**Exercise details:** What are the lines from the one with "Task: Open the 1 Bar quantization dropdown" through the end of the records below, written out exactly and without the pictures?

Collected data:
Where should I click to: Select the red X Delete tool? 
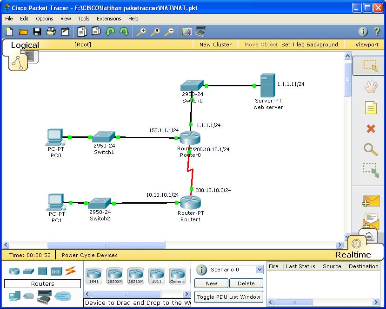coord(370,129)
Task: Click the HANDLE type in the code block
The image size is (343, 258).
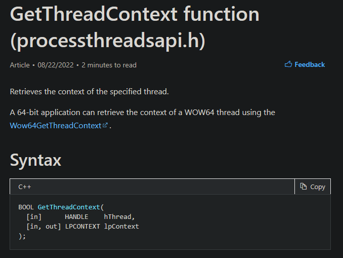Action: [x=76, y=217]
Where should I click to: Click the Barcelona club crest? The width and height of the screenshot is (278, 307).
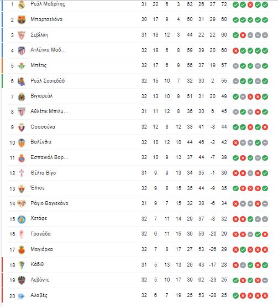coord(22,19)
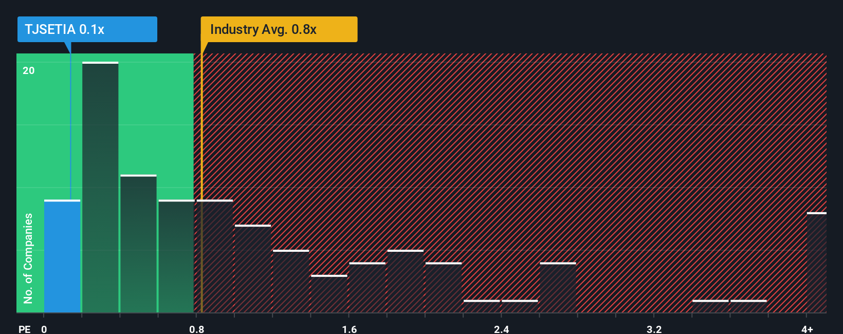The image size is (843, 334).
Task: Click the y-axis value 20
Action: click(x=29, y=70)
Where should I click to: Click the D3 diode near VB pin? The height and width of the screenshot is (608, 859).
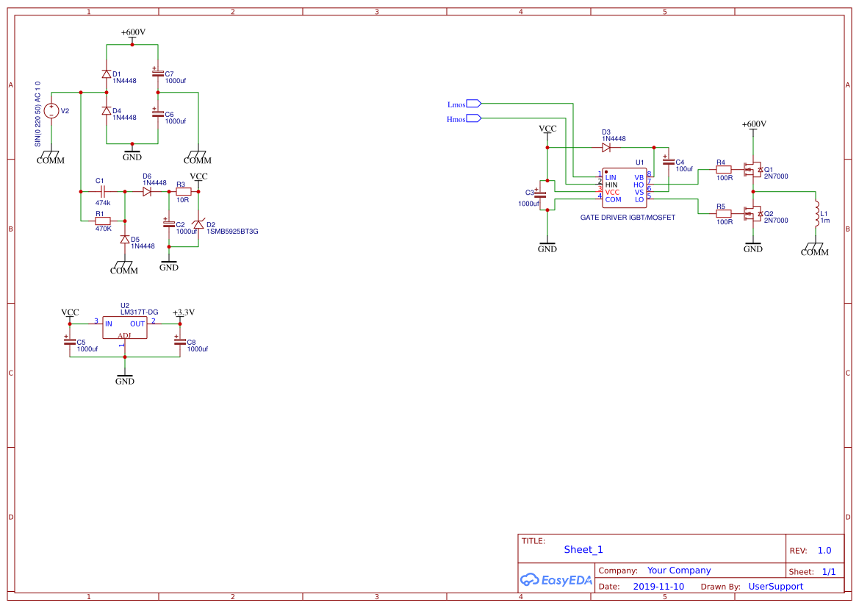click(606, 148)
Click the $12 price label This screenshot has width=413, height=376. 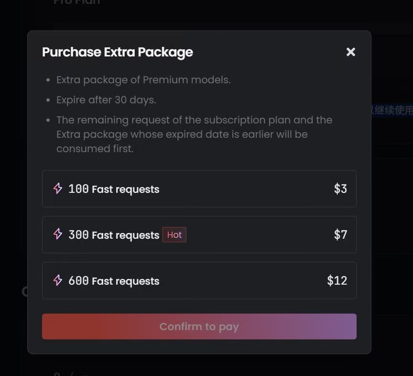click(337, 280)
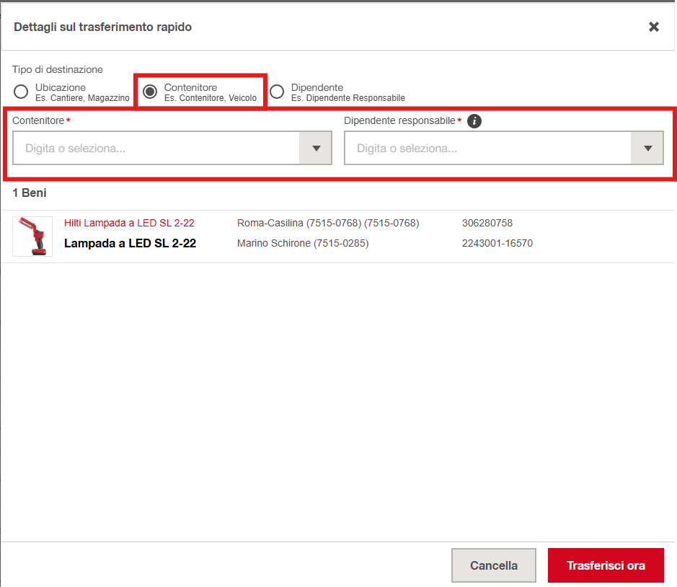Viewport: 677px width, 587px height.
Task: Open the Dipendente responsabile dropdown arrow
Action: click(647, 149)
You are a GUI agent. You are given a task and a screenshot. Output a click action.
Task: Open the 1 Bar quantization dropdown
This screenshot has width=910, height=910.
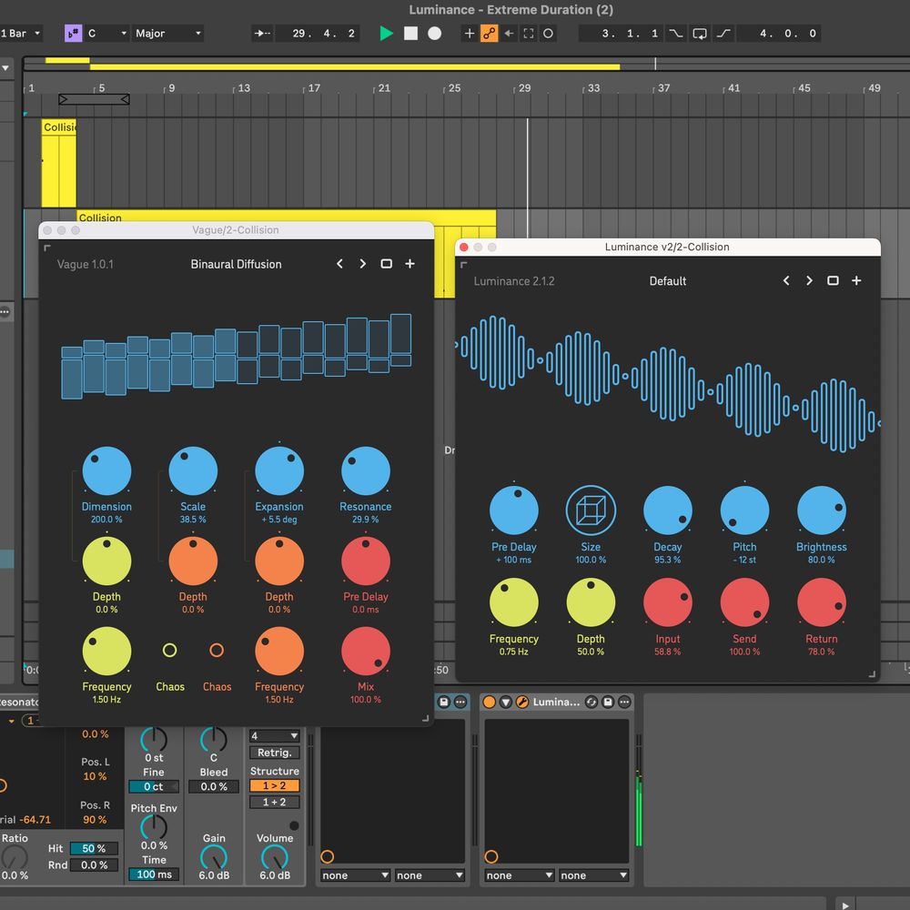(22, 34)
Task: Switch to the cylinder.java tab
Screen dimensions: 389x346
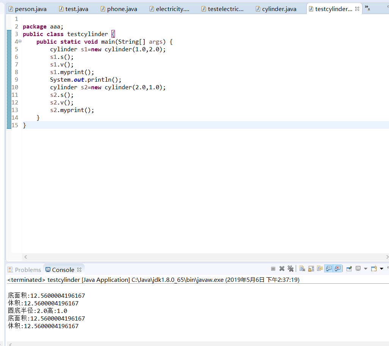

**Solution for this problem:**
Task: Open the 1 Bar quantization dropdown
This screenshot has width=910, height=910.
(22, 34)
Task: Switch to the cylinder.java tab
Screen dimensions: 389x346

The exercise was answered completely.